● Stored items
┌────────

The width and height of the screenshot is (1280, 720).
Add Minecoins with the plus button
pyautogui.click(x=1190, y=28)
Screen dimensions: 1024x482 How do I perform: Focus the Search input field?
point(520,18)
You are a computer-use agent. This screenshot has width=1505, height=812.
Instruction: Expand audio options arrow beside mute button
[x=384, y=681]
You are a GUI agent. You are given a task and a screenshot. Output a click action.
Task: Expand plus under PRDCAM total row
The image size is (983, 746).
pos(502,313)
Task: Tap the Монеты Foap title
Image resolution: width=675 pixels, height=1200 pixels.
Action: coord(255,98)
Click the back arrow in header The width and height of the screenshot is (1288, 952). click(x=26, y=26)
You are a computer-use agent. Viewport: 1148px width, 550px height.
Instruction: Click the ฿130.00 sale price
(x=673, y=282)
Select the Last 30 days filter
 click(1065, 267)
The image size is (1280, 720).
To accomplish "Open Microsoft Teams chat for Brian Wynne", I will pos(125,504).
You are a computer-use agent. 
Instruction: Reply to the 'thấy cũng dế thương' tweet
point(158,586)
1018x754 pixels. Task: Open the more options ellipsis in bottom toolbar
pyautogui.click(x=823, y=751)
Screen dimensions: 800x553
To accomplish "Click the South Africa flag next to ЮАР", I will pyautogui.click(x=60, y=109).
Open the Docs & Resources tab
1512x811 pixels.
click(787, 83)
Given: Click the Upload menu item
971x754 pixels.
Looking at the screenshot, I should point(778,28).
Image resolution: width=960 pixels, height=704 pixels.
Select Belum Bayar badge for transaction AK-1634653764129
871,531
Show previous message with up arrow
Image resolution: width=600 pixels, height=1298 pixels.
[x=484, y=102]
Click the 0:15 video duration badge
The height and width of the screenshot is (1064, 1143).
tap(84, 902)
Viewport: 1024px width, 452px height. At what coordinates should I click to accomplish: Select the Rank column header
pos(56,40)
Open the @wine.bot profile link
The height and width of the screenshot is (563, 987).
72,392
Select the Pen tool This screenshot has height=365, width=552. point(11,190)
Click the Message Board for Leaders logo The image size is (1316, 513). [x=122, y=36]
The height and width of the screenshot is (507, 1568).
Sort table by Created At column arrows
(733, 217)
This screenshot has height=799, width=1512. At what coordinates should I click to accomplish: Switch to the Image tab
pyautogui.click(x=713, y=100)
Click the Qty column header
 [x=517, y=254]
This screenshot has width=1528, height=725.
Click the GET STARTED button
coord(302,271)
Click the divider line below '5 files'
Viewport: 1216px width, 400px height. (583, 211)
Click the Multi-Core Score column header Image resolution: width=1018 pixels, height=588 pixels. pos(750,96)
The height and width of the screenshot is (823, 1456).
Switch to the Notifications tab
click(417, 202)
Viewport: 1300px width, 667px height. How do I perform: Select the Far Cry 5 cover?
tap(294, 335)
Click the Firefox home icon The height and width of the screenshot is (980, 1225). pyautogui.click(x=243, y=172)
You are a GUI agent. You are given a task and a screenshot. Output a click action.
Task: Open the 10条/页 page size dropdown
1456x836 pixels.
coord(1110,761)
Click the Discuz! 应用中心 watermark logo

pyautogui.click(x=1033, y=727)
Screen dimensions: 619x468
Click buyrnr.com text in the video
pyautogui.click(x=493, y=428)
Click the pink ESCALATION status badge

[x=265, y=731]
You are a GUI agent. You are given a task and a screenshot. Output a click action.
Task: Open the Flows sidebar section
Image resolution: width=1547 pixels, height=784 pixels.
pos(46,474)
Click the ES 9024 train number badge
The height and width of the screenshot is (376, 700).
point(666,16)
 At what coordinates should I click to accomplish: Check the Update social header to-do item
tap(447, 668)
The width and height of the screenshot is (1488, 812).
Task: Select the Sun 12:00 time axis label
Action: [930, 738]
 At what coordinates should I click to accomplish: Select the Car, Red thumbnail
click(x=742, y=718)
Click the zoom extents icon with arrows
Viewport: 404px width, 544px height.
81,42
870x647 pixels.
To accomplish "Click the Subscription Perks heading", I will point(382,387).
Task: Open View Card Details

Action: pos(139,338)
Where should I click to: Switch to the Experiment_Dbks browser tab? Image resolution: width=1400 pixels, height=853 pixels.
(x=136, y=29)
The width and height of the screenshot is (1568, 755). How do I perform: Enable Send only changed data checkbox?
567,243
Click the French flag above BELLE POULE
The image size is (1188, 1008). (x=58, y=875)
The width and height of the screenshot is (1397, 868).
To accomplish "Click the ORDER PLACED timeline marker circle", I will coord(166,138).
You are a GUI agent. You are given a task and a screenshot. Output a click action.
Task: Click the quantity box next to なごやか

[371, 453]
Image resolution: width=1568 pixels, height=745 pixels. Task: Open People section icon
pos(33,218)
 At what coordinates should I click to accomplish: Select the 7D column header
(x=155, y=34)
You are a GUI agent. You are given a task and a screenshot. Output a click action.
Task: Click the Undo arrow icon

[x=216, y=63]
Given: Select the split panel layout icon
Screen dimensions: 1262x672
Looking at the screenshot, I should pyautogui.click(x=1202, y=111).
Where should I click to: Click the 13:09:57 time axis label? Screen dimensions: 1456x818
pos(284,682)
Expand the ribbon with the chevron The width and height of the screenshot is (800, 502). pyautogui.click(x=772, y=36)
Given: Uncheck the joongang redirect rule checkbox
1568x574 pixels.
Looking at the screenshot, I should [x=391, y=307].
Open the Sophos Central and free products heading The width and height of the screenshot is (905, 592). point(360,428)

└────────

● WHAT TO PRODUCE
Each line above should be output exactly as written.

● SOLUTION
The width and height of the screenshot is (1280, 720).
Add Minecoins with the plus button
pyautogui.click(x=1190, y=28)
Screen dimensions: 1024x482 How do I perform: Focus the Search input field?
point(520,18)
You are a computer-use agent. This screenshot has width=1505, height=812.
Instruction: Expand audio options arrow beside mute button
[x=384, y=681]
You are a GUI agent. You are given a task and a screenshot. Output a click action.
Task: Expand plus under PRDCAM total row
The image size is (983, 746).
pos(502,313)
Task: Tap the Монеты Foap title
Image resolution: width=675 pixels, height=1200 pixels.
Action: coord(255,98)
Click the back arrow in header The width and height of the screenshot is (1288, 952). click(x=26, y=26)
You are a computer-use agent. Viewport: 1148px width, 550px height.
Instruction: Click the ฿130.00 sale price
(x=673, y=282)
Select the Last 30 days filter
 click(1065, 267)
The image size is (1280, 720).
To accomplish "Open Microsoft Teams chat for Brian Wynne", I will pos(125,504).
You are a computer-use agent. 
Instruction: Reply to the 'thấy cũng dế thương' tweet
point(158,586)
1018x754 pixels. Task: Open the more options ellipsis in bottom toolbar
pyautogui.click(x=823, y=751)
Screen dimensions: 800x553
To accomplish "Click the South Africa flag next to ЮАР", I will pyautogui.click(x=60, y=109).
Open the Docs & Resources tab
1512x811 pixels.
click(787, 83)
Given: Click the Upload menu item
971x754 pixels.
Looking at the screenshot, I should point(778,28).
Image resolution: width=960 pixels, height=704 pixels.
Select Belum Bayar badge for transaction AK-1634653764129
871,531
Show previous message with up arrow
Image resolution: width=600 pixels, height=1298 pixels.
[x=484, y=102]
Click the 0:15 video duration badge
The height and width of the screenshot is (1064, 1143).
tap(84, 902)
Viewport: 1024px width, 452px height. At what coordinates should I click to accomplish: Select the Rank column header
pos(56,40)
Open the @wine.bot profile link
The height and width of the screenshot is (563, 987).
72,392
Select the Pen tool This screenshot has height=365, width=552. point(11,190)
Click the Message Board for Leaders logo The image size is (1316, 513). [x=122, y=36]
The height and width of the screenshot is (507, 1568).
Sort table by Created At column arrows
(733, 217)
This screenshot has height=799, width=1512. At what coordinates should I click to accomplish: Switch to the Image tab
pyautogui.click(x=713, y=100)
Click the Qty column header
 [x=517, y=254]
This screenshot has width=1528, height=725.
Click the GET STARTED button
coord(302,271)
Click the divider line below '5 files'
Viewport: 1216px width, 400px height. (583, 211)
Click the Multi-Core Score column header Image resolution: width=1018 pixels, height=588 pixels. pos(750,96)
The height and width of the screenshot is (823, 1456).
Switch to the Notifications tab
click(417, 202)
Viewport: 1300px width, 667px height. How do I perform: Select the Far Cry 5 cover?
tap(294, 335)
Click the Firefox home icon The height and width of the screenshot is (980, 1225). pyautogui.click(x=243, y=172)
You are a GUI agent. You are given a task and a screenshot. Output a click action.
Task: Open the 10条/页 page size dropdown
1456x836 pixels.
coord(1110,761)
Click the Discuz! 应用中心 watermark logo

pyautogui.click(x=1033, y=727)
Screen dimensions: 619x468
Click buyrnr.com text in the video
pyautogui.click(x=493, y=428)
Click the pink ESCALATION status badge

[x=265, y=731]
You are a GUI agent. You are given a task and a screenshot. Output a click action.
Task: Open the Flows sidebar section
Image resolution: width=1547 pixels, height=784 pixels.
pos(46,474)
Click the ES 9024 train number badge
The height and width of the screenshot is (376, 700).
point(666,16)
 At what coordinates should I click to accomplish: Check the Update social header to-do item
tap(447, 668)
The width and height of the screenshot is (1488, 812).
Task: Select the Sun 12:00 time axis label
Action: [930, 738]
 At what coordinates should I click to accomplish: Select the Car, Red thumbnail
click(x=742, y=718)
Click the zoom extents icon with arrows
Viewport: 404px width, 544px height.
81,42
870x647 pixels.
To accomplish "Click the Subscription Perks heading", I will point(382,387).
Task: Open View Card Details

Action: pos(139,338)
Where should I click to: Switch to the Experiment_Dbks browser tab? Image resolution: width=1400 pixels, height=853 pixels.
(x=136, y=29)
The width and height of the screenshot is (1568, 755). How do I perform: Enable Send only changed data checkbox?
567,243
Click the French flag above BELLE POULE
The image size is (1188, 1008). (x=58, y=875)
The width and height of the screenshot is (1397, 868).
To accomplish "Click the ORDER PLACED timeline marker circle", I will coord(166,138).
You are a GUI agent. You are given a task and a screenshot. Output a click action.
Task: Click the quantity box next to なごやか

[371, 453]
Image resolution: width=1568 pixels, height=745 pixels. Task: Open People section icon
pos(33,218)
 At what coordinates should I click to accomplish: Select the 7D column header
(x=155, y=34)
You are a GUI agent. You are given a task and a screenshot. Output a click action.
Task: Click the Undo arrow icon

[x=216, y=63]
Given: Select the split panel layout icon
Screen dimensions: 1262x672
Looking at the screenshot, I should pyautogui.click(x=1202, y=111).
Where should I click to: Click the 13:09:57 time axis label? Screen dimensions: 1456x818
pos(284,682)
Expand the ribbon with the chevron The width and height of the screenshot is (800, 502). pyautogui.click(x=772, y=36)
Given: Uncheck the joongang redirect rule checkbox
1568x574 pixels.
Looking at the screenshot, I should [x=391, y=307].
Open the Sophos Central and free products heading The width and height of the screenshot is (905, 592). point(360,428)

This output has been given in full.